Why is this so hard for people to understand?
You’re being entirely too reasonable, Squid. That will simply not do.
I’m with Squid – refuse to raise the debt limit, period. Doesn’t mean we default on our debt service. Pay that first, and then everything else takes a bit of a haircut as they divvy up our now miraculously-balanced Federal Budget.
Not that such a reasonable thing would ever happen. More likely (faced with a hard debt limit) they’d just inflate the currency as needed to match the $3.7T budget. Which would presumably have the same effect as defaulting on the debt service, but hey, eggs, omelettes.
Either way, it’s gonna happen – let’s just get on with it already.

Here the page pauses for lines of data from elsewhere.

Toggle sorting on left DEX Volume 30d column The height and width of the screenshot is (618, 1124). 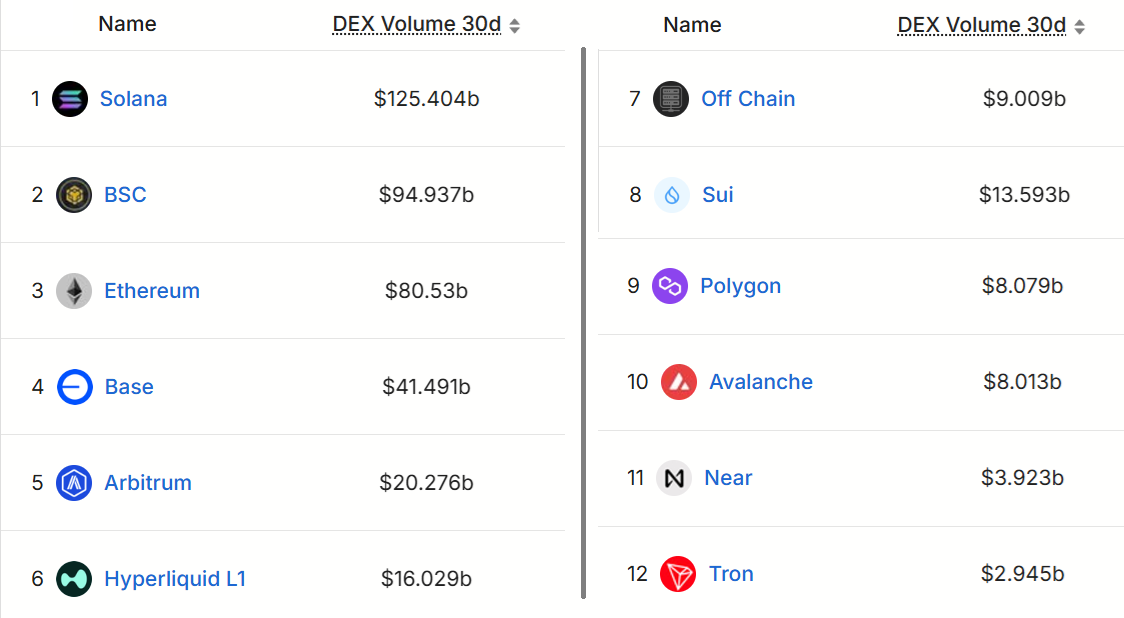[x=420, y=24]
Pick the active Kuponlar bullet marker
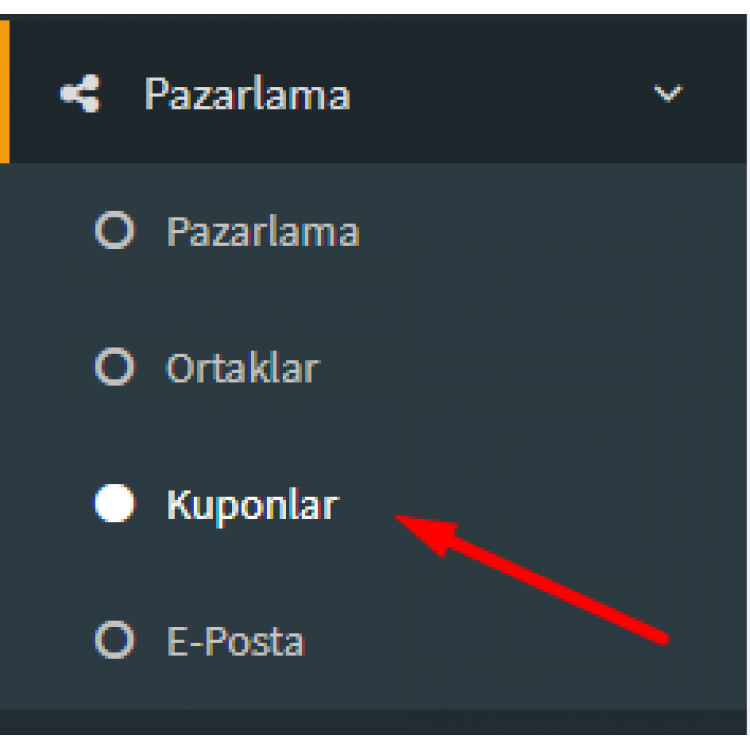 115,503
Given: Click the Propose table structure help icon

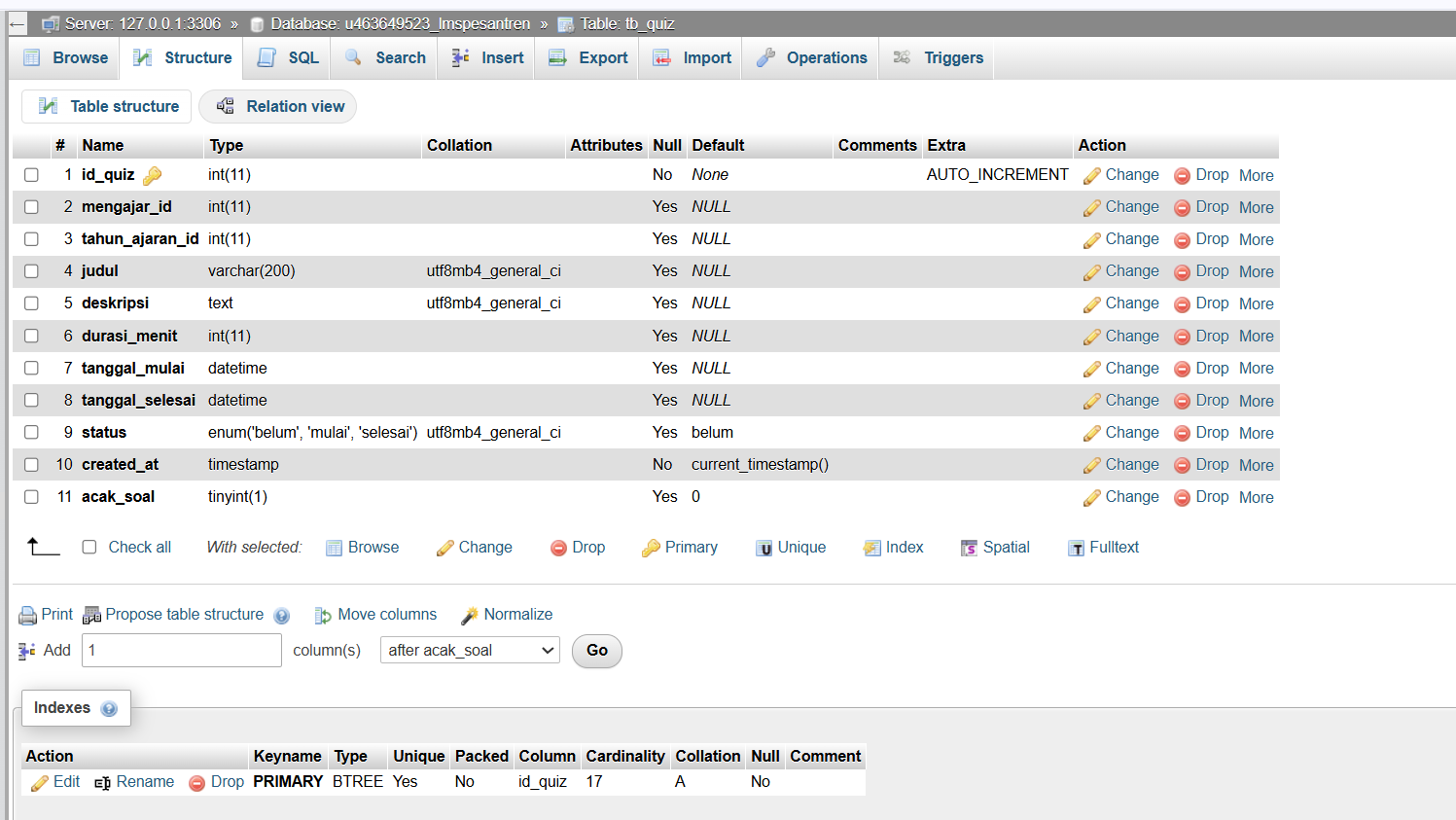Looking at the screenshot, I should pos(282,616).
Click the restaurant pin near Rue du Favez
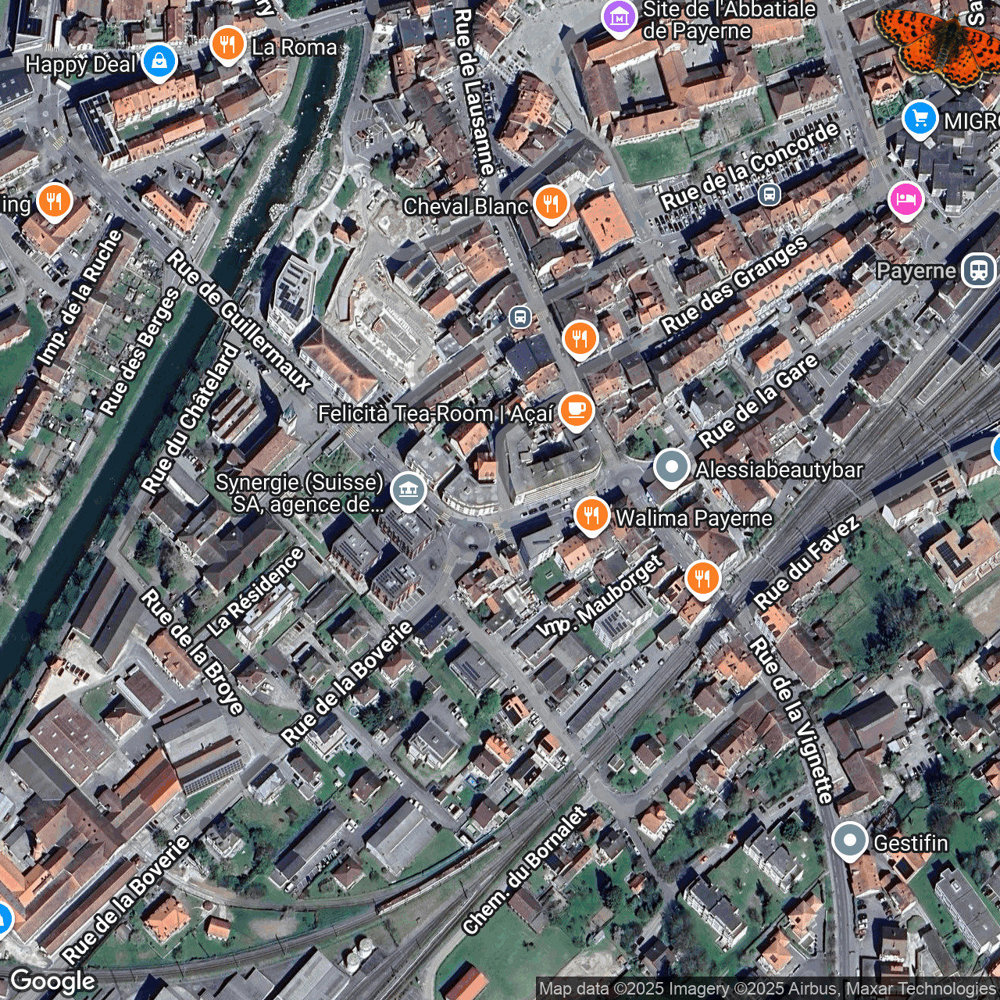1000x1000 pixels. click(703, 578)
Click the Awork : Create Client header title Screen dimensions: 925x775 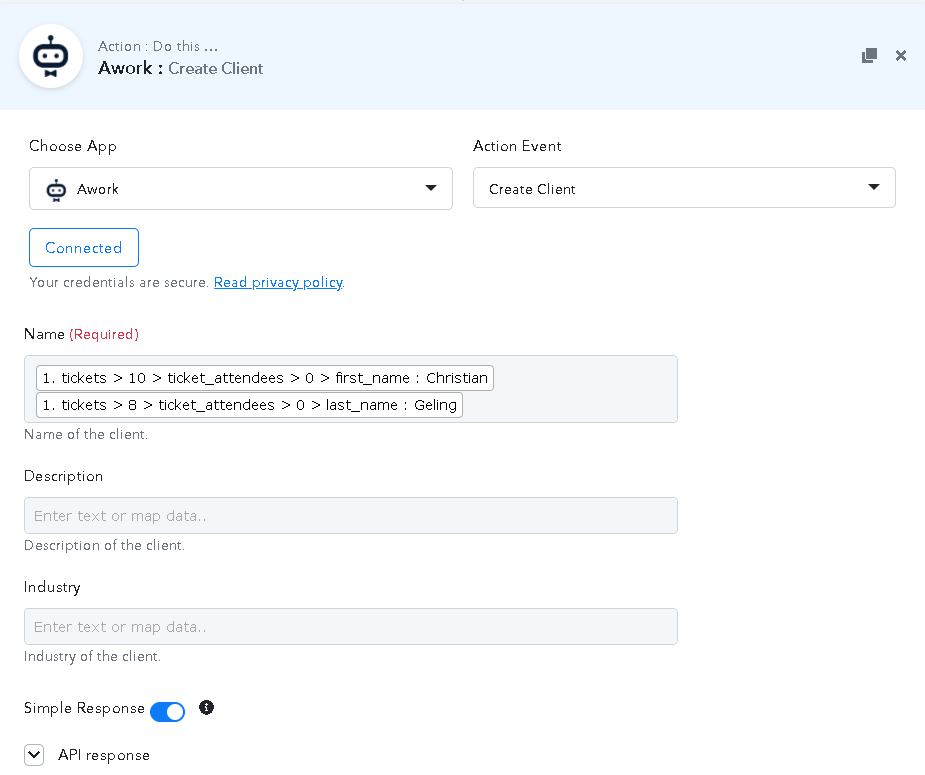181,68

The BBA is a ‘neat’ idea that we should pass also, just on general principle, but it’s not going to help. It’ll take years to get it ratified by the states (too late to matter), and once it’s in-place they’ll either simply ignore it (like the 10th Ammendment), or pretend to comply with it through accounting tricks and wholesale redefinition of previously-understood terms, such as “is”.
Refusing to raise the debt limit at this point is politico-speak for cutting up the credit cards.
So, I’m really not seeing the problem.
Let’s just send Dave Ramsey to Treasury. Can you imagine the size of the envelopes?
True enough, Congress and the Obama administration ignore the Constitution at will. But there’s more to it than that. A BBA must be ratified by the states before it takes effect. Reviewing the history of the Equal Rights Amendment might be educational..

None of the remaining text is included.